Unlike all other holidays which commemorate events in our past, Pesach really seems to want us to have been there. Besides stressing the "In every generation every one of us is obligated to regard ourselves as though we had gone through Mitzrayim" aspect, there is the intensive centrality of the Korban Pesach

Yes, we do a seder – which is a very cool and cherished innovation – combining traditions from two thousand-plus years of exile, but the seder is merely a replacement player. The seder is just the New Normal. Yes, we can still get rid of the chametz and tell the tale of The Exodus, but – reading the mishnayot in my Koren Machzor – it became evident that feasting as a family on that Korban Pesach was the main deal. Even the mitzvah of eating maror is only proscribed in conjunction with the meat. 

Sukkot we can still build. The arba minim we can wave. On Yom Kippur we can fast, on Rosh Hashanah we can blast the shofar, and on Shavuot we can…still eat cheesecake. 

But, on Pesach – one of the main mitzvot that we are supposed to participate in and otherwise anchor our experience– is temporarily gone. 

Reading how the sages of the Second Temple period had to create the New Normal after its destruction was an eerie reminder of how often throughout history the Jewish people needed to create new normals for themselves. 

The latter half of Volume I dealt entirely with the tension between those sages resisting the new normal and those who understood that the old ways were gone and that in order for the nation to survive, drastic changes would be needed – like the seder, like tefilah, like rabbinic ordinances. 

The audibles called by those sages worked out pretty well. So well in fact that what we all miss and long for and wish we could return to is not what was done during the Temple periods (or even what the Torah commands), but what the sages instituted to be the new post-Churban normal.

What they considered terrible and devastating concessions – changes that represented a horrifying reality and the desolation of proper Torah-observant Judaism – is what we are desperate to go back to.
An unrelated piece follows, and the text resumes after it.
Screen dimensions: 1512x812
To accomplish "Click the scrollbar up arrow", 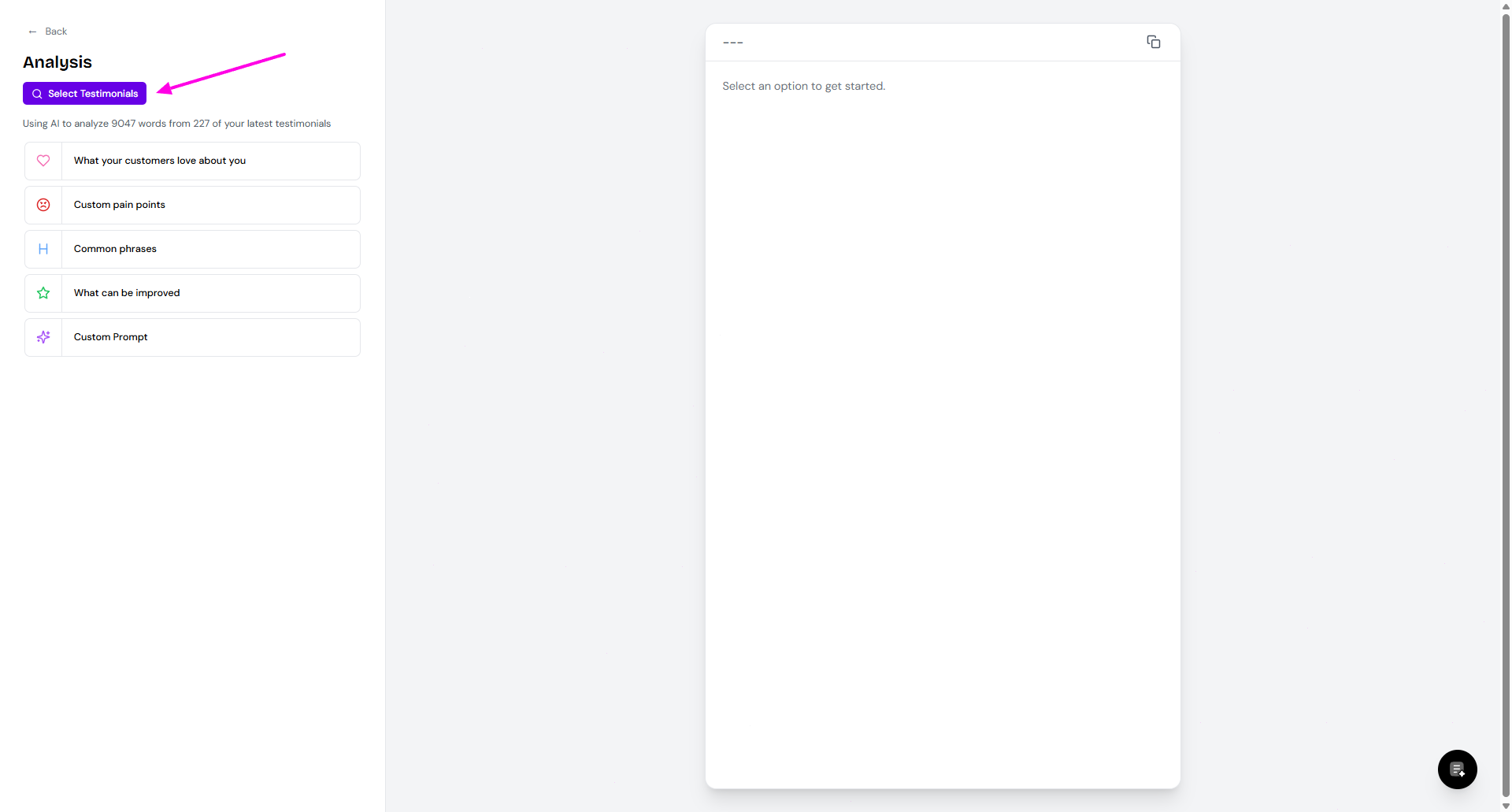I will pyautogui.click(x=1506, y=6).
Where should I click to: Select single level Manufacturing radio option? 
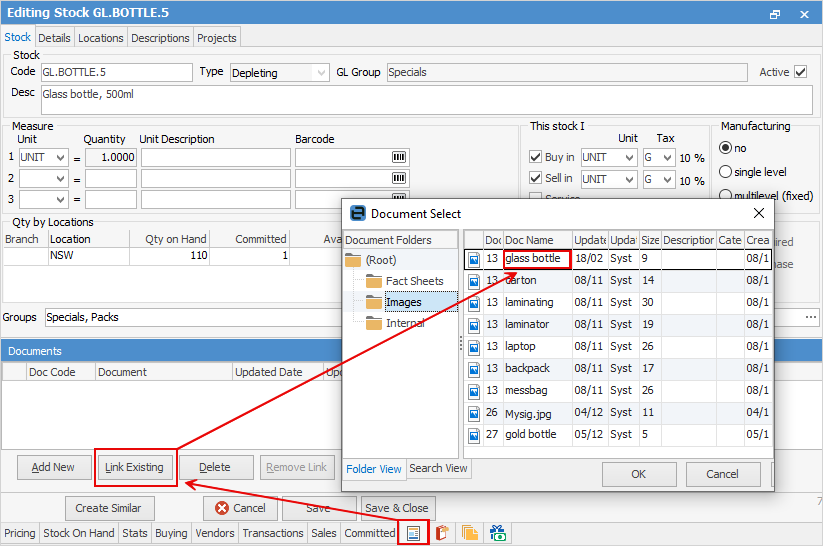pos(726,172)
I think The Rambam would have held like Governor Andrew Cuomo. They agree that we don't just rebuild, but we rebuild better and smarter. The Rambam said in his Guide for the Perplexed that tefilah is actually an improvement – an evolution if your will – over the barbaric nature of animal sacrifices. I think many of you would agree. Is the seder, with all its tradition, song, and symbolism, better than chowing down on some roast lamb? Maybe. Regardless, it’s such a beautiful mitzvah that we would have a very hard time going back to the barbeque. Perhaps they will be combined. The point being that sometimes, the new normal really is better. And, yes, sometimes it takes something cataclysmically awful to get there. 

What will be the new normal in our case? Like I said, what do I know? But there was that third book that I read over Pesach. One I had read before, but it was a good time to dust it off and crack it open anew. It was Albert Camus' The Plague. Based loosely on true events, it is about an outbreak of bubonic plague in the French Algerian city of Oran. So much about human nature and the progression of epidemics into very serious and grave problems remains the same. They did not have Zoom, yet the entirety of their experience – from denial to realization to acceptance to numbness – is recognizable in our own. Although we are all well aware of prior pandemics, it was comforting in a way to read about one that came and went – however long it took. That life always goes on. After all sorts of churbans. And there is always a new normal waiting for us on the other side. One that will be strange and distasteful to us, but a source of sweet, stable nostalgia for a generation to come.